«Es wäre toll, wenn ich diese Teilchen spüren könnte»

Dunkle Materie

Die Astro- und Teilchenphysikerin Laura Baudis erforscht seit über zwanzig Jahren dunkle Materie. Diese kann man weder sehen noch anfassen – aber unser Universum besteht zu etwa 85 Prozent daraus. Ein Gespräch mit einer blitzgescheiten, humorvollen Frau über die Faszination des Unsichtbaren und Unbekannten.

Woraus besteht unser Universum? Wie entstehen Galaxien? Laura Baudis möchte diese grossen Fragen beantworten.

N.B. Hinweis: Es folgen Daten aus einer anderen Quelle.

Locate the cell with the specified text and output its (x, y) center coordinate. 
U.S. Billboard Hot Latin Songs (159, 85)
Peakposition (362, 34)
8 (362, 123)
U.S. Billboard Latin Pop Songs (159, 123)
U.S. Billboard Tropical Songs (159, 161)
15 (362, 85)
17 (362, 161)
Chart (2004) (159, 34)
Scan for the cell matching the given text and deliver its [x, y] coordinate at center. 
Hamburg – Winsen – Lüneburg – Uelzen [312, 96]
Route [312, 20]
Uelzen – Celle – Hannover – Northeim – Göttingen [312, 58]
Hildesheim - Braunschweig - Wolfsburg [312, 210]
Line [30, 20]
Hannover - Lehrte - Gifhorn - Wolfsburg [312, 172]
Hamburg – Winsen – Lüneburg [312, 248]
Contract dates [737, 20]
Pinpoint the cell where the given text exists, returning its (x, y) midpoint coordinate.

Woraus besteht unser Universum? Wie entstehen Galaxien? Laura Baudis möchte diese grossen Fragen beantworten.

(Bild: ZVG)

Frau Professorin Baudis, die Dunkle Materie ist ein sehr komplexes Fachgebiet. Kann man sie einem Laien überhaupt erklären?
Laura Baudis: (lacht)Ja, ich denke schon. Dafür muss man aber erst einmal die sichtbare Materie definieren, die Materie die leuchtet. Sterne, zum Beispiel. Oder der Mond, weil er das Sonnenlicht reflektiert. Gewöhnliche Materie interagiert mit Licht. Dunkle Materie tut das nicht. Wir wissen aber, dass sie da ist, weil wir ihre Gravitationswirkung im Universum spüren. Sie hält die Sterne und das Gas in den Galaxien zusammen. Ohne sie würde die Milchstrasse einfach auseinanderfliegen.

Was fasziniert Sie persönlich an diesem Thema?
Auf der einen Seite sind es die grossen Fragen, die ich versuchen möchte, zu beantworten: Woraus besteht unser Universum? Wie sind Galaxien in allen Einzelheiten entstanden? Auf der anderen Seite faszinieren mich die technologischen und technischen Herausforderungen. Etwa der Bau und die Entwicklung von neuen Detektoren.

Was sehen Sie, wenn Sie nachts den Sternenhimmel betrachten?
Das hängt davon ab, wo ich bin (lacht). Eindrücklich ist der Nachthimmel über der Wüste. Er zeigt Tausende von Sternen, das leuchtende Band der Milchstrasse. Das gibt mir das Gefühl, Teil einer von hundert Milliarden Galaxien im Universum zu sein. Und manchmal schaue ich auch hoch und denke an die unsichtbare Materie.

Man könnte sich ein bisschen einbilden, dass man die Dunkle Materie sehen kann. Weil es ja eben dunkel ist zwischen den Sternen …
(lacht) Ja, das habe ich mir auch schon überlegt. Vor allem wäre es toll, wenn ich diese Teilchen irgendwie spüren könnte, wie so ein unsichtbarer Regen, der auf mich zukommt. Aber eben: Das geht leider nicht. Sonst hätten wir sie mit unseren Detektoren nämlich schon längst entdeckt.

Was ist das Hauptziel Ihrer Forschung? Dunkle Materie sichtbar, fassbar zu machen?
Das Hauptziel ist es, ihre Existenz zu beweisen. Und dass sie aus neuen unbekannten Teilchen besteht. Und die Eigenschaften dieser Teilchen zu bestimmen: Wie schwer sind sie zum Beispiel? Wie stark interagieren sie mit normaler Materie?

Sie suchen vor allem nach neuen Teilchen, die sich Wimps nennen.
Genau. Zwar nicht nur, aber vor allem. Wimps ist ein Überbegriff für eine Klasse von neuen Teilchen. Ihre Existenz ist hypothetisch, aber für mich am wahrscheinlichsten. Wimps haben zwei Charakteristika: Sie sind schwerer, als die meisten Atome, als Wasserstoff zum Beispiel. Und sie interagieren nur sehr schwach mit normaler Materie. Sonst hätten wir sie bereits gesehen.

Zum Schluss, für alle, die gerne in Ihre Fussstapfen treten möchten: Was sind gute Voraussetzungen, um Physik zu studieren?
Man sollte auf jeden Fall Spass haben an Mathematik und Naturwissenschaften, im Idealfall natürlich an Physik oder Astronomie. Dieses Interesse ist aber oft auch Glückssache. Ich finde, dass viele Physiklehrer in der Schule zu wenig machen, um Schülern dieses Gebiet näher zu bringen. Warum nicht mal einen Ausflug ans Cern unternehmen, statt ewig über schiefe Ebenen zu referieren? Mit dem richtigen Zugang kann man nämlich auch kompliziertere Themen auf ganz einfach Weise erklären.